• [Objective] Copy out the records below, from the very beginning down to the line containing "Action: (x=434, y=145)", with both ends included. Leave the pictures out of your answer.

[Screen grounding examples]
..........
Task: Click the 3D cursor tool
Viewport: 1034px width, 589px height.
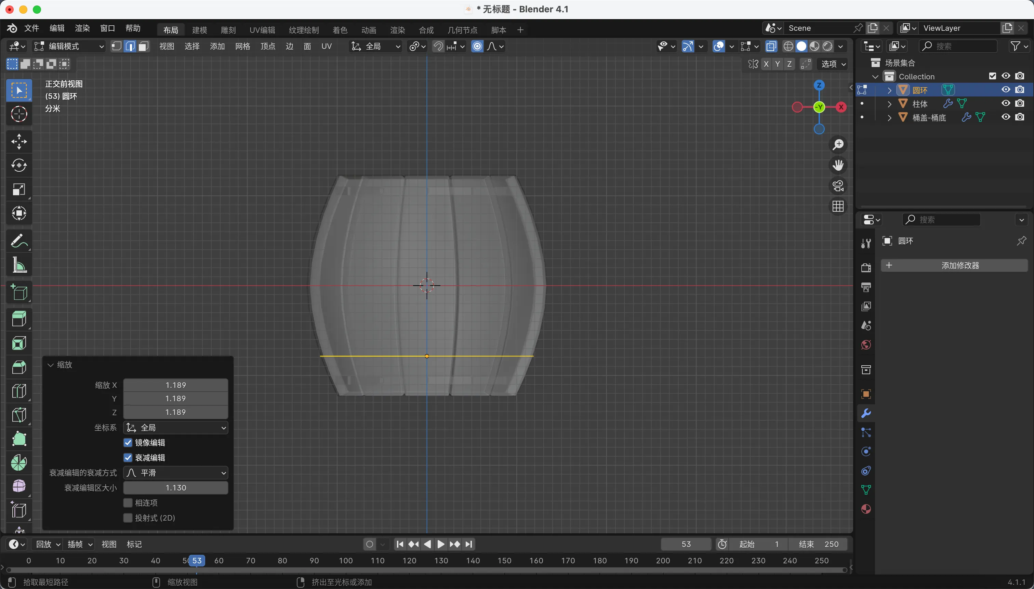Action: point(19,114)
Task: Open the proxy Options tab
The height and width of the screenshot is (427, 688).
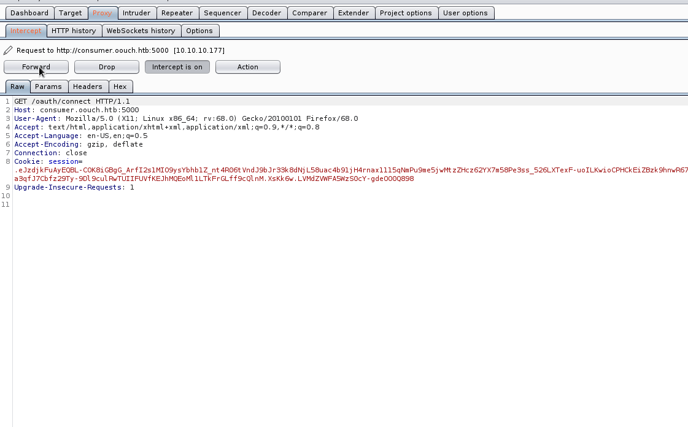Action: [x=199, y=31]
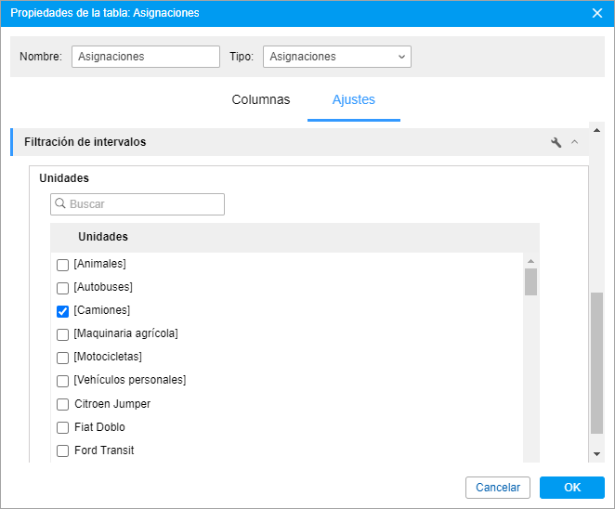This screenshot has width=615, height=509.
Task: Click the units list scrollbar thumb
Action: tap(530, 281)
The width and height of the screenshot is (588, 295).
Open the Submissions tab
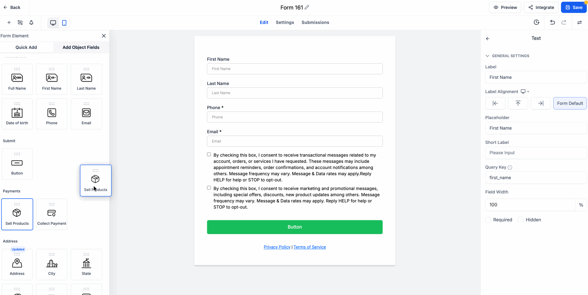[315, 22]
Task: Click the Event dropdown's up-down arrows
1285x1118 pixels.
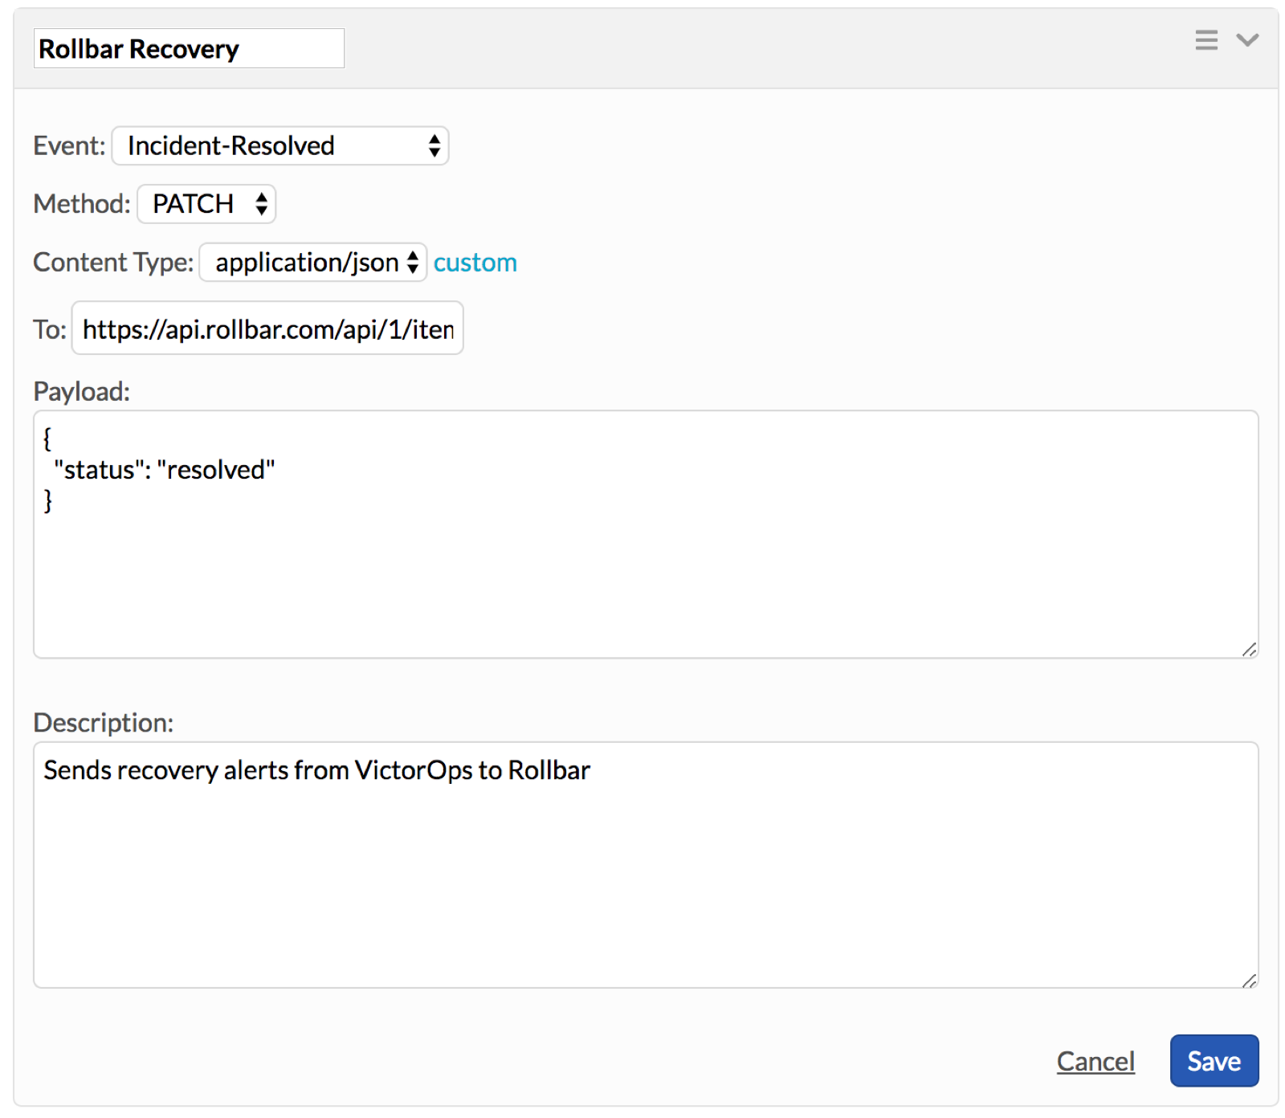Action: (x=434, y=145)
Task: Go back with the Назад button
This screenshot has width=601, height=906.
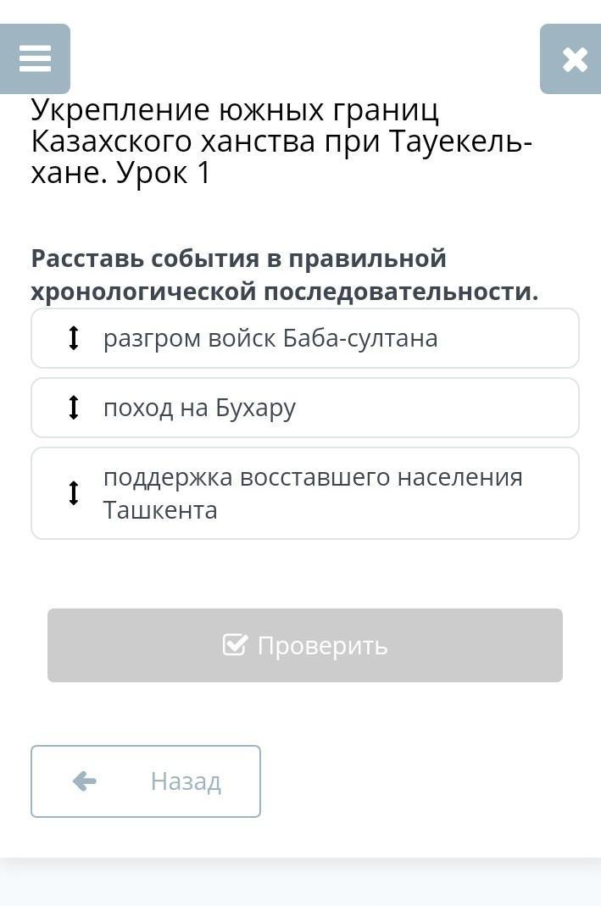Action: pos(146,781)
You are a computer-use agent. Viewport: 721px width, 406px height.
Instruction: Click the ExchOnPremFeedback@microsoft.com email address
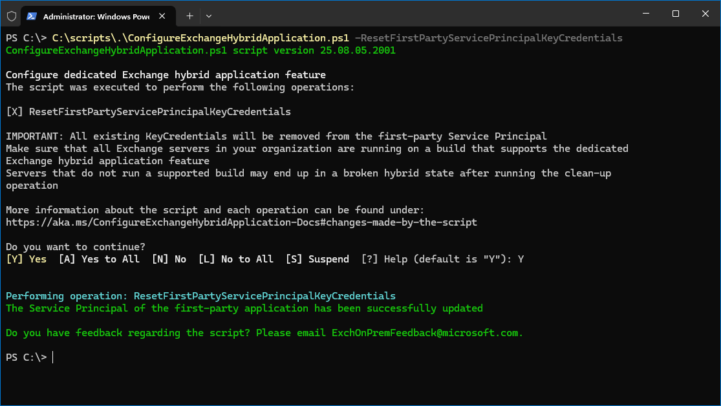click(425, 333)
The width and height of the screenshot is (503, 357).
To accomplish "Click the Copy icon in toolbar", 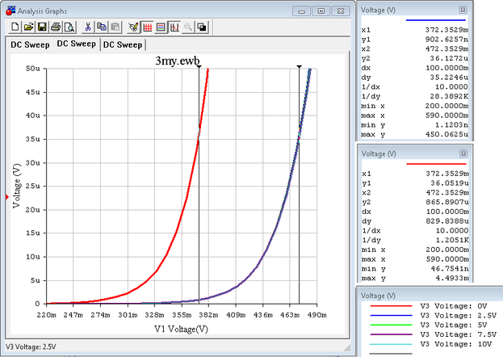I will (102, 27).
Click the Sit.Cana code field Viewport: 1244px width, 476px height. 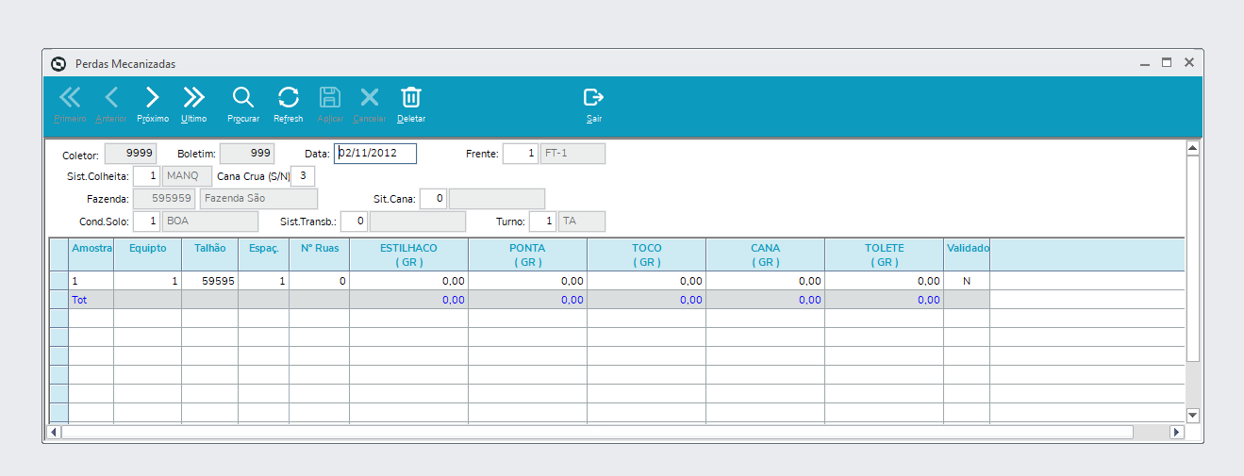click(433, 199)
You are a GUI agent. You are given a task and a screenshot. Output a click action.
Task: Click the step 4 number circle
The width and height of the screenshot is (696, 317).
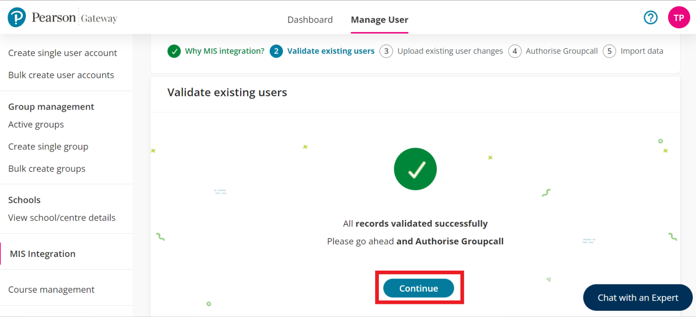point(515,51)
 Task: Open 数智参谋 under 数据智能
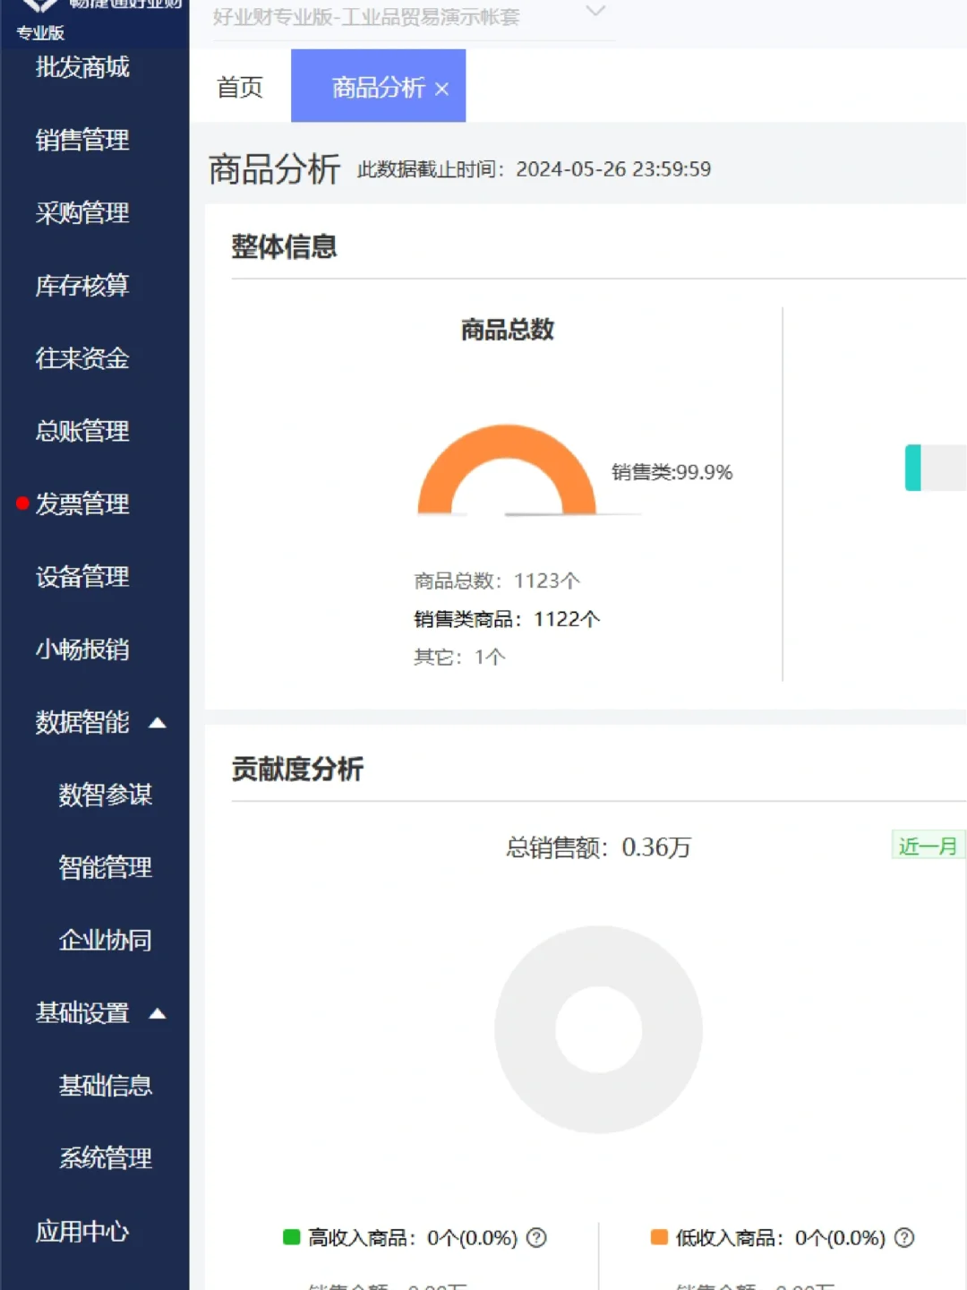pyautogui.click(x=106, y=796)
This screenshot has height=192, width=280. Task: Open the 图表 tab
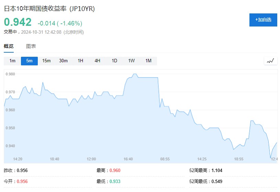pyautogui.click(x=31, y=46)
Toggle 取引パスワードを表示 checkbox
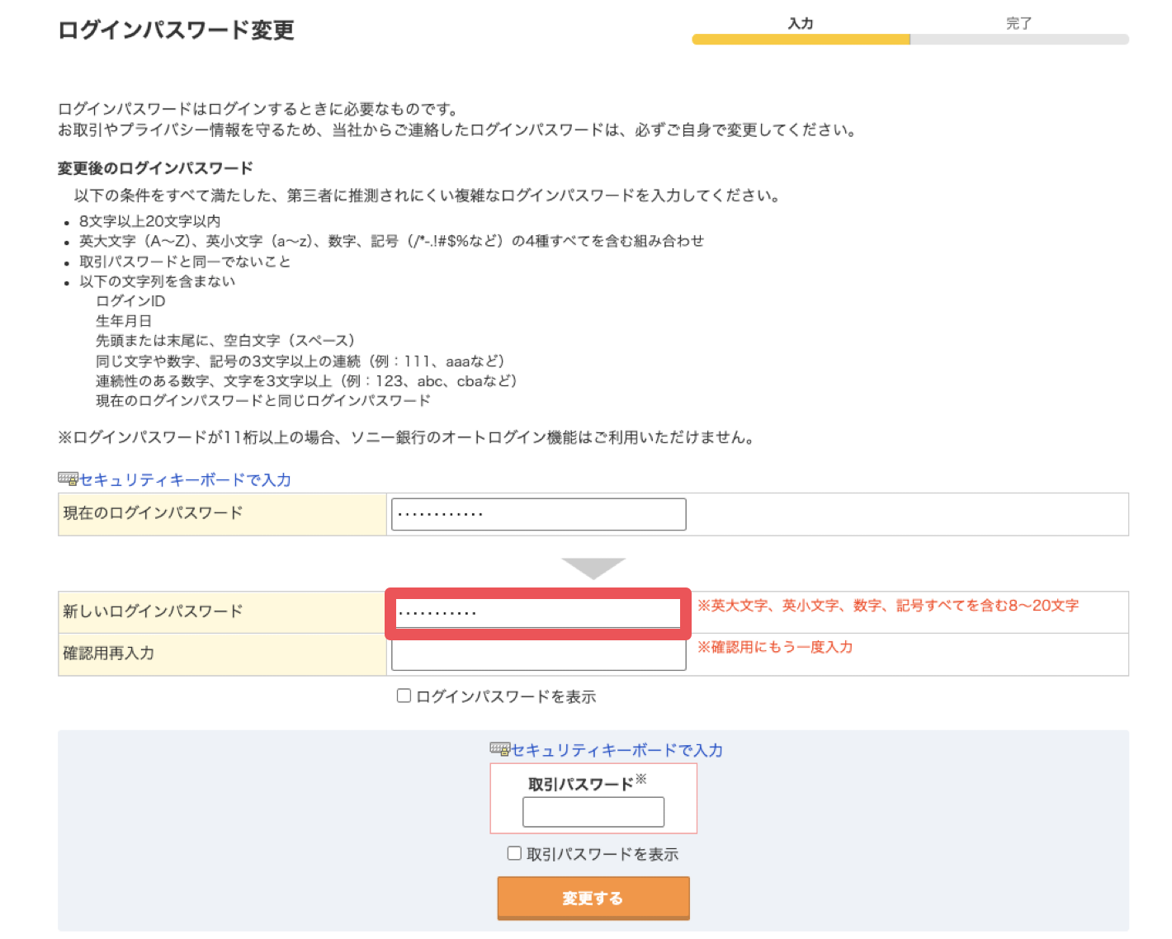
..........
• [Complete output]
Task: Click the 3D cursor tool
Viewport: 1034px width, 589px height.
Action: point(19,114)
Task: Open the proxy Options tab
The height and width of the screenshot is (427, 688).
Action: [x=199, y=31]
This screenshot has width=615, height=509.
Task: Click the units list scrollbar thumb
Action: tap(530, 281)
The width and height of the screenshot is (588, 295).
Open the Submissions tab
[315, 22]
Task: Click the Event dropdown's up-down arrows
1285x1118 pixels.
Action: (x=434, y=145)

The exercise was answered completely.